Arrêté en Belgique en mars 2021, il est accusé de «détention arbitraire» et «traitement cruel» d’au moins 18 détenus civils soupçonnés d’espionnage ou de collaboration avec la Serbie, de «tortures» et de «meurtre». «Je ne reconnais rien. C’est fabriqué de toutes pièces», a déclaré l’accusé, lorsque la juge Mappie Veldt-Foglia lui a demandé s’il plaidait coupable ou non coupable. «Totalement non coupable», a ajouté Pjeter S., qui comparaissait vêtu d’un costume noir, d’une chemise blanche et d’une cravate violette.
Selon l’accusation, il faisait partie d’un «petit groupe de soldats de l’UCK» qui ont gravement maltraité les détenus dans une usine métallurgique utilisée par la rébellion comme quartier général à Kukes, dans le nord-est de l’Albanie.
Intimidation de témoins
«Les détenus ont été victimes de violences graves et répétées, de torture, et dans un cas de meurtre», a affirmé Alex Whiting, principal procureur dans ce dossier. Le prévenu «a participé à des passages à tabac répétés (…) y compris au moyen de barres de fer et d’objets tranchants», a-t-il poursuivi. «Les victimes se retrouvaient en conséquence couvertes de sang, souffrant d’os fracturés et incapables de marcher», a précisé Alex Whiting.

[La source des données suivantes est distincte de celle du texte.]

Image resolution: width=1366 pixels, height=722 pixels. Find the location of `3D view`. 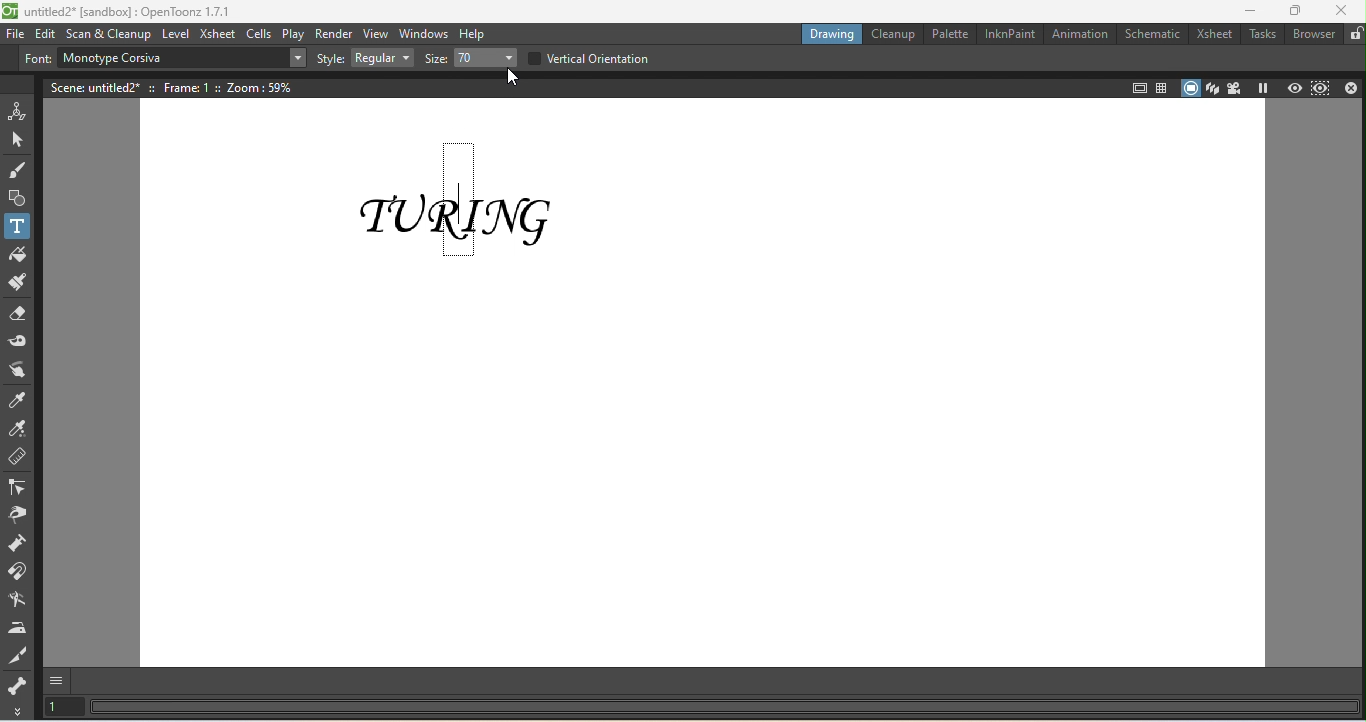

Pjeter S. et d’autres membres de l’UCK sont également accusés d’avoir en juin 1999 battu un détenu et lui avoir tiré une balle dans la jambe, «ce qui l’a fait saigner à mort», a poursuivi le procureur. «Une vie a été gâchée de manière insensée», a déclaré Simon Laws, un avocat représentant les victimes dans l’affaire.
Alex Whiting a déclaré aux juges que l’intimidation des témoins des affaires portées devant le tribunal se poursuivait, la qualifiant de «réelle, sérieuse, omniprésente», et affirmant qu’elle avait «continué à façonner le procès».
L’ancien président inculpé
Le tribunal spécial pour le Kosovo, financé par l’Union européenne, est une instance de droit kosovar composée de juges internationaux et chargée d’enquêter sur des crimes commis par l’UCK pendant et après le conflit. Les affrontements, de 1998 à 1999, ont fait 13’000 morts et se sont achevés lorsque les forces du président serbe Slobodan Milosevic se sont retirées après une campagne de bombardements de l’Otan qui a duré onze semaines.
La juridiction a porté des accusations de crimes de guerre et de crimes contre l’humanité contre plusieurs hauts responsables de l’UCK, dont l’ancien président du Kosovo Hashim Thaci (2016-2020), qui a démissionné après avoir été inculpé mais est toujours considéré comme un héros dans son pays.
En décembre, le tribunal a rendu son premier verdict pour crimes de guerre, condamnant à 26 ans de prison un ex-commandant rebelle, Salih M., qui dirigeait un centre de tortures. En 2021, il a condamné deux hommes à des peines de prison pour intimidation de témoins. La défense de Pjeter S. devrait faire sa déclaration liminaire mercredi. L’accusé s’adressera aux juges, ont affirmé ses avocats.